In transplanted corneas, endothelial cells are lost at higher rates and may lead to endothelial dysfunction, which is the overall primary cause of corneal graft failure (CGF) [1]. Furthermore, an elevation of proinflammatory cytokines was found in the aqueous humour (AqH) of patients with endothelial cell loss and CGF following corneal transplantation [2]. However, the mechanism involved is unknown.

Pyroptosis is an inflammasome-dependent proinflammatory programmed cell death mechanism. The inflammasome is a multiprotein complex comprised of the adaptor protein, apoptosis-associated speck-like protein containing a caspase-recruitment domain (ASC); a nucleotide oligomerization domain-like receptor (NLRs); and pro-caspase-1 [3]. In response to cellular stress, ASC and the assembled NLRs activate caspase-1, inducing pro-cytokines to be cleaved into bioactive interleukin (IL)-1β and IL-18, which are responsible for signalling propagation [3]. Moreover, caspase-1 activates gasdermin-D (GSDM-D), that forms membrane pores leading to osmotic cell death [3]. Herein, we assessed intraocular inflammasome activation in patients with CGF.

Experiments were conducted in accordance with the tenets of the Declaration of Helsinki for biomedical research involving human tissue and approved by the Institutional Review Board of the University of Miami. Participants signed a written informed consent before specimen collections. AqH was collected from patients with CGF (n = 7) prior to repeated keratoplasty. AqH from healthy patients scheduled for cataract surgery were used as controls (n = 12). Failed graft tissues of patients with CGF were processed by the Pathology Department of the Bascom Palmer Eye Institute, and human corneoscleral buttons (controls) were procured from donor tissues by the Florida Lions Eye Bank. The expression of inflammasome proteins (ASC, IL-18, and IL-1β) in the AqH was assessed via Simple Plex technology (Protein Simple) as previously described [4]. Intracellular expression of GSDM-D in corneas was assessed by immunofluorescence (Novus Biologicals, NBP2-80427) as previously described [5]. Results were analysed by GraphPad Prism® (v.8.04) using the Mann–Whitney test.
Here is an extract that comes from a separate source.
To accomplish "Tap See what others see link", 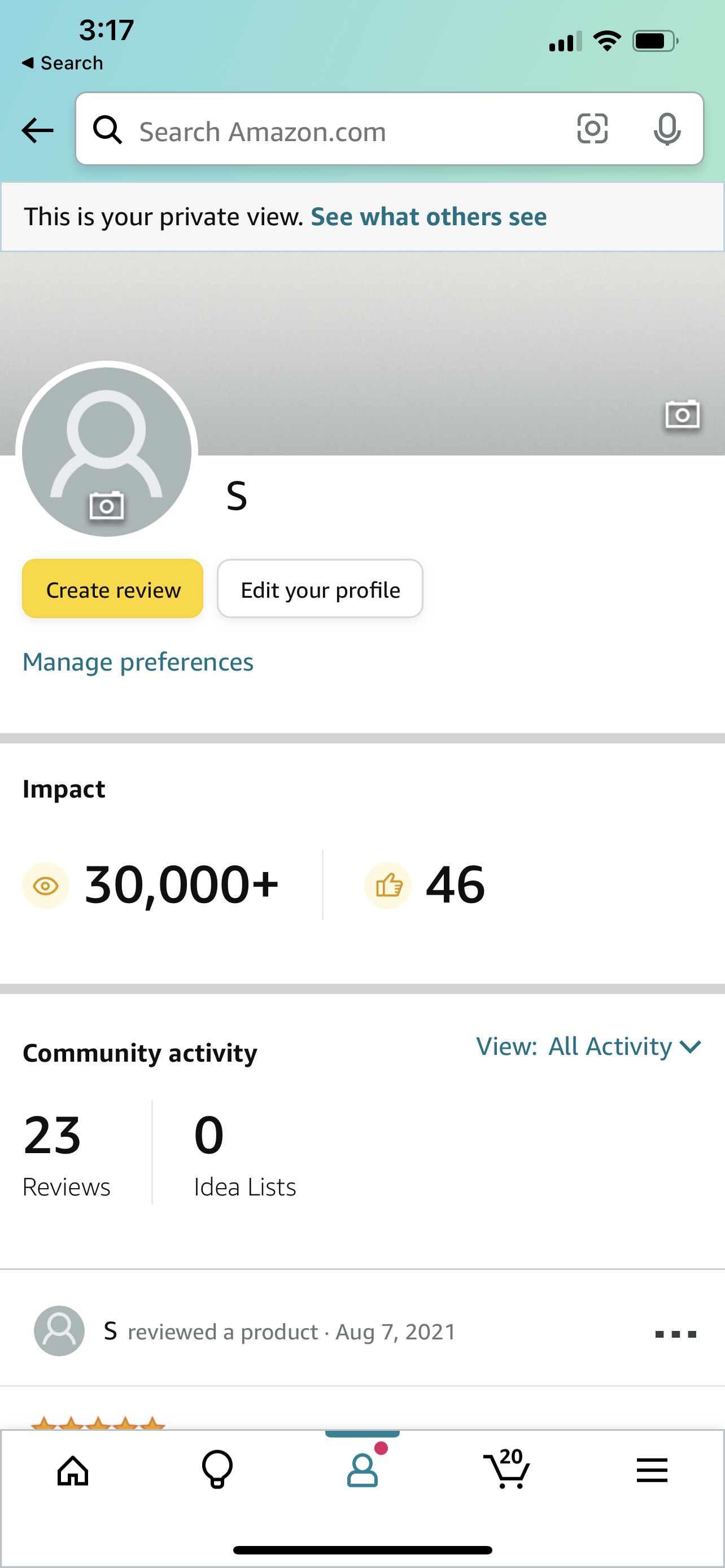I will pos(429,217).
Significance levels were set as p ≤ 0.05.

Levels of ASC, IL-18, and IL-1β were significantly elevated in the AqH of patients with CGF compared to healthy eyes (Fig. 1). Moreover, a higher cytoplasmic immunoreactivity of GSDM-D was observed in the failed grafts from patients with CGF (Fig. 2).
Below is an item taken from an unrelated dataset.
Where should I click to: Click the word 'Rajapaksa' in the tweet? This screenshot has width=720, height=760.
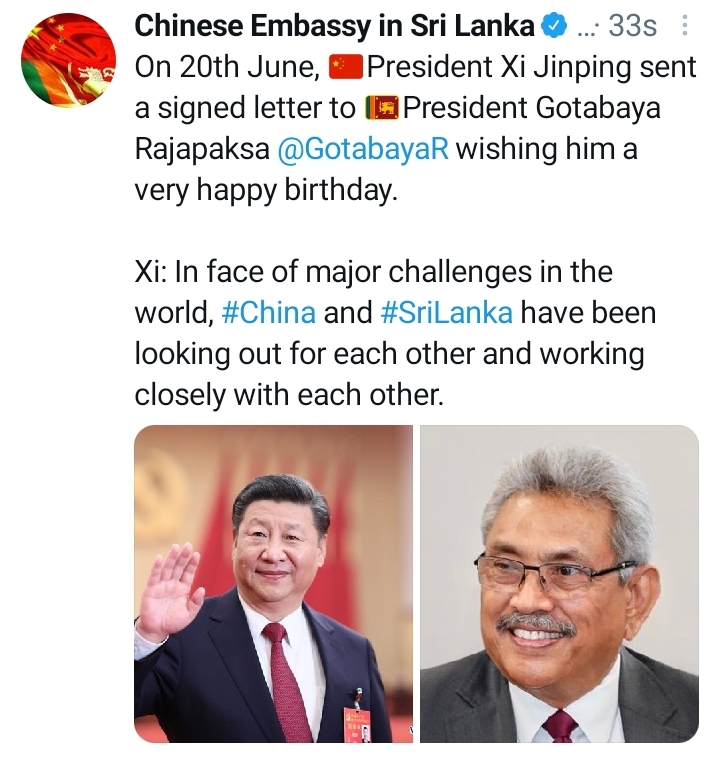click(202, 150)
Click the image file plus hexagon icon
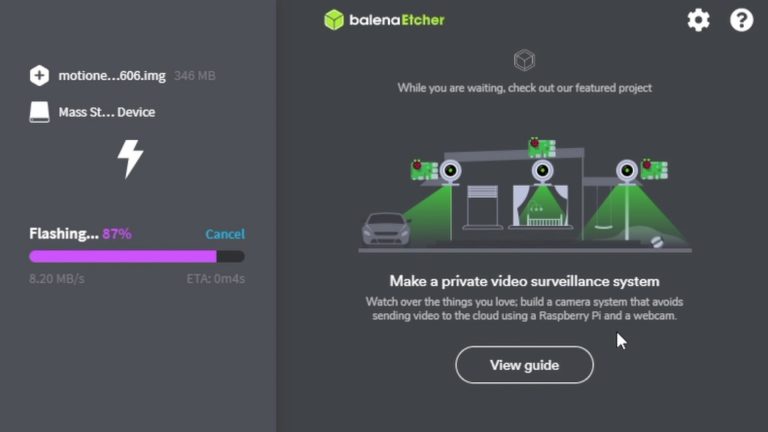 coord(39,75)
Fig. 1: Inflammasome protein expression in the aqueous humour of patients with corneal graft failure.
figure 1

Expression of ASC (A), IL-18 (B), and IL-1β (C) in the AqH of patients with CGF. N. 12 = Healthy eyes; N. 7 = CGF. Data presented as mean ± SEM. *p = 0.0072, **p < 0.0001, ****p = 0.0361. The lower limit of quantitation of ASC, IL-18, and IL-1β was assumed in samples with undetected levels of these proteins (13.00, 0.39, and 0.20 pg/ml, respectively).
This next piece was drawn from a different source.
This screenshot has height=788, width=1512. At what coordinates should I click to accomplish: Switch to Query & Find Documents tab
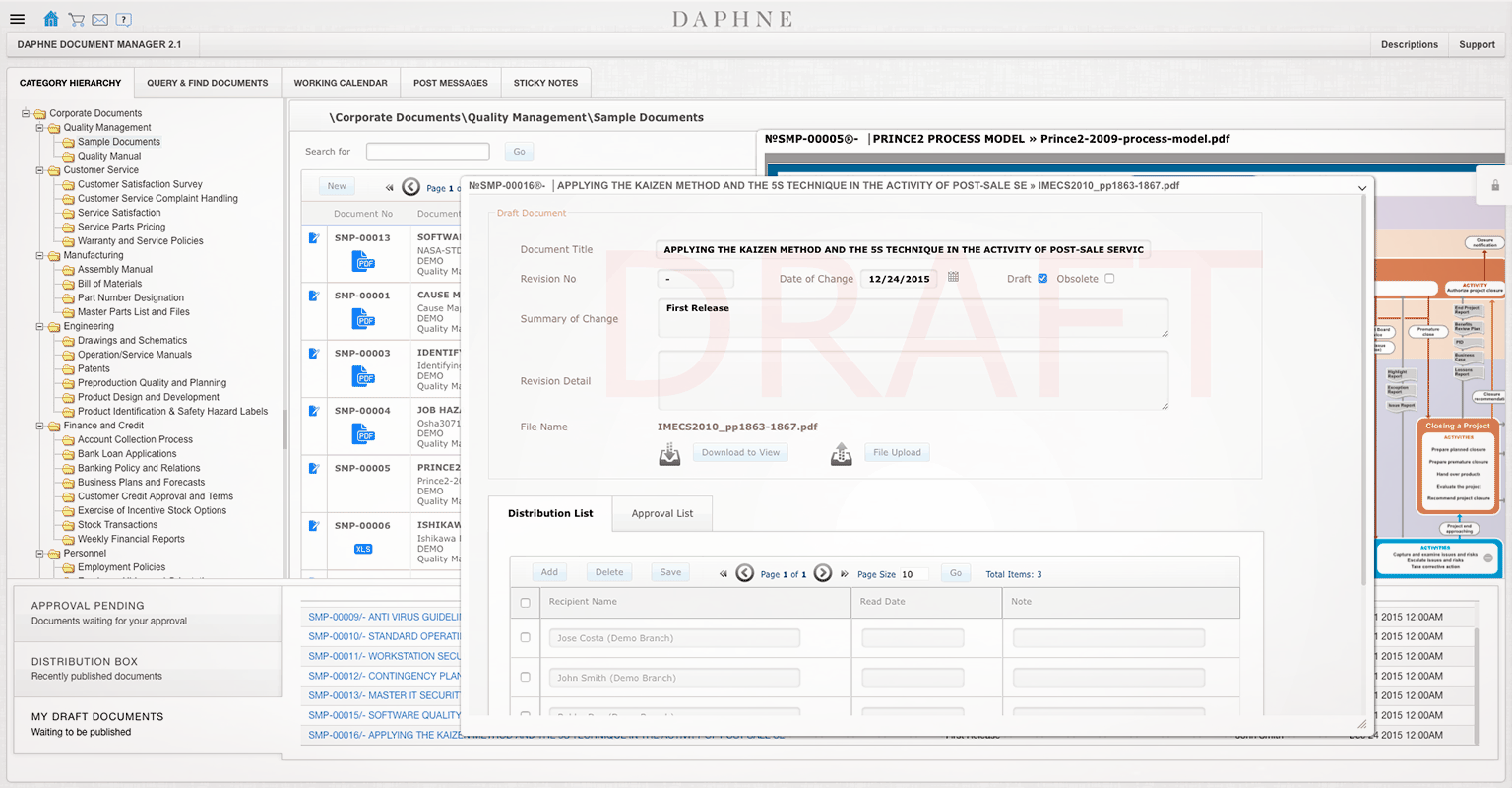pyautogui.click(x=208, y=83)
Fig. 2: Expression of GSDM-D in the graft of patients with corneal graft failure.
figure 2

GSDM-D expression (arrow heads) in failed grafts from three different patients compared to healthy donor corneas (controls). A higher expression of GSDM-D was observed in the failed grafts from patients with corneal graft failure. Stromal lamellar thickness was greater in these patients, consistent with the decreased transparency in failed graft corneas. Green: GSDM-D; Blue: nuclear staining (DAPI); Magnification: ×40.

A current hypothesis regarding CFG is that a transient increase in proinflammatory cytokines caused by the breakdown of the blood-ocular barrier after an intraocular surgery may cause a proapoptotic milieu and the activation of a nonspecific innate immune response [1]. However, the mechanisms have not yet been identified. Recently, our group showed in an ex vivo model that proinflammatory cytokines induce inflammasome activation in corneal endothelial cells, leading to cell death by pyroptosis [5]. Herein, we demonstrated intraocular inflammasome activation in both AqH and failed grafts of patients with CGF. To the best of our knowledge, this evidence suggests for the first time that pyroptosis may contribute to the pathogenesis of CGF and could establish an association between the intraocular proinflammatory environment found in these patients and the endothelial cell loss leading to CGF. Therefore, further studies may be considered for therapeutic purposes in these patients.